- Relator(a)
- Ministro Humberto Martins
- Órgão julgador
- Segunda Turma
- Data do julgamento
- 09/06/2015
- Data de publicação
- 19/06/2015
STJ – Acórdão, Rel. Ministro Humberto Martins, Segunda Turma, j. 09/06/2015, p. 19/06/2015
PROCESSUAL CIVIL. ADMINISTRATIVO. PERSEGUIÇÃO POLÍTICA E TORTURA DURANTE O REGIME MILITAR. IMPRESCRITIBILIDADE DE PRETENSÃO INDENIZATÓRIA. VIOLAÇÃO DE DIREITOS HUMANOS FUNDAMENTAIS DURANTE O PERÍODO DE EXCEÇÃO. INAPLICABILIDADE DO ART. 1.º DO DECRETO N. 20.910/32. 1. Recurso especial em que se discute a prescrição das ações indenizatórias por danos morais decorrentes de atos de tortura ocorridos durante o Regime Militar de exceção. 2. Inexiste a alegada violação do art. 535 do CPC, pois a prestação jurisdicional foi dada na medida da pretensão deduzida, como se depreende da análise do acórdão recorrido. 3. As ações indenizatórias por danos morais decorrentes de atos de tortura ocorridos durante o Regime Militar de exceção são imprescritíveis.
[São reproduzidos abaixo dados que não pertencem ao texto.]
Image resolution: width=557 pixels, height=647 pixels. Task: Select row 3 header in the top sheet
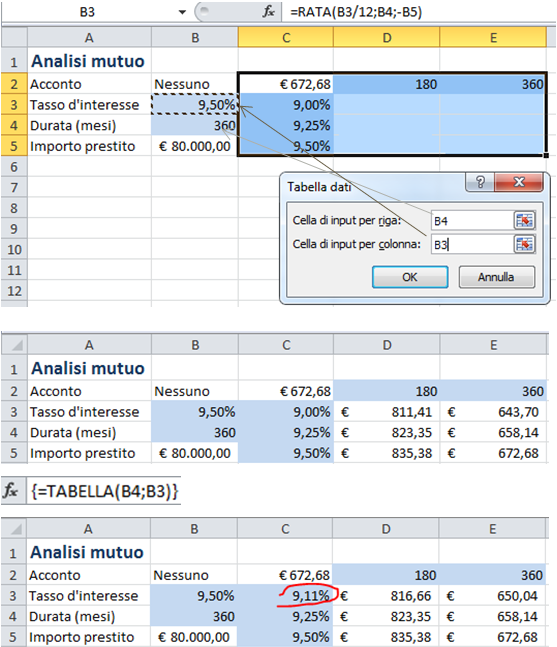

Inaplicabilidade do prazo prescricional do art. 1º do Decreto n. 20.910/1932. Precedentes do STJ: AgRg no Ag 1.339.344/PR, Rel. Ministro Herman Benjamin, Segunda Turma, DJe 28/2/2012; AgRg no REsp 1.251.529/PR, Rel. Ministro Benedito Gonçalves, Primeira Turma, DJe 1º/7/2011. 4. "A Lei 10.559/2002 proíbe a acumulação de: (I) reparação econômica em parcela única com reparação econômica em prestação continuada (art. 3º, § 1º); (II) pagamentos, benefícios ou indenizações com o mesmo fundamento, facultando-se ao anistiado político, nesta hipótese, a escolha da opção mais favorável (art. 16)". Nesse sentido: REsp 890.930/RJ, Rel. Ministra Denise Arruda, Primeira Turma, DJ 14/6/2007, p. 267. 5. Reconhecer a inexistência do dano ou valor excessivamente arbitrado encontra óbice na súmula n. 7 desta Corte Superior, porquanto demanda reexame de fatos e provas. 6. "Consoante a jurisprudência atual deste STJ, o recurso especial interposto pela alínea "c" do inciso III do art. 105 da Constituição Federal necessita da indicação do dispositivo federal que teria recebido interpretação divergente. Não sendo cumprido este requisito, não pode ser conhecido o recurso especial, pois não é possível ter a exata compreensão da controvérsia. Incidência da Súmula 284 do STF. Precedentes". (AgRg no AREsp 158.478/SP, Quarta Turma, Rel. Luis Felipe Salomão, DJe 5/9/2012). Agravo regimental improvido. (AgRg no REsp n. 1.466.296/SP, relator Ministro Humberto Martins, Segunda Turma, julgado em 9/6/2015, DJe de 19/6/2015.)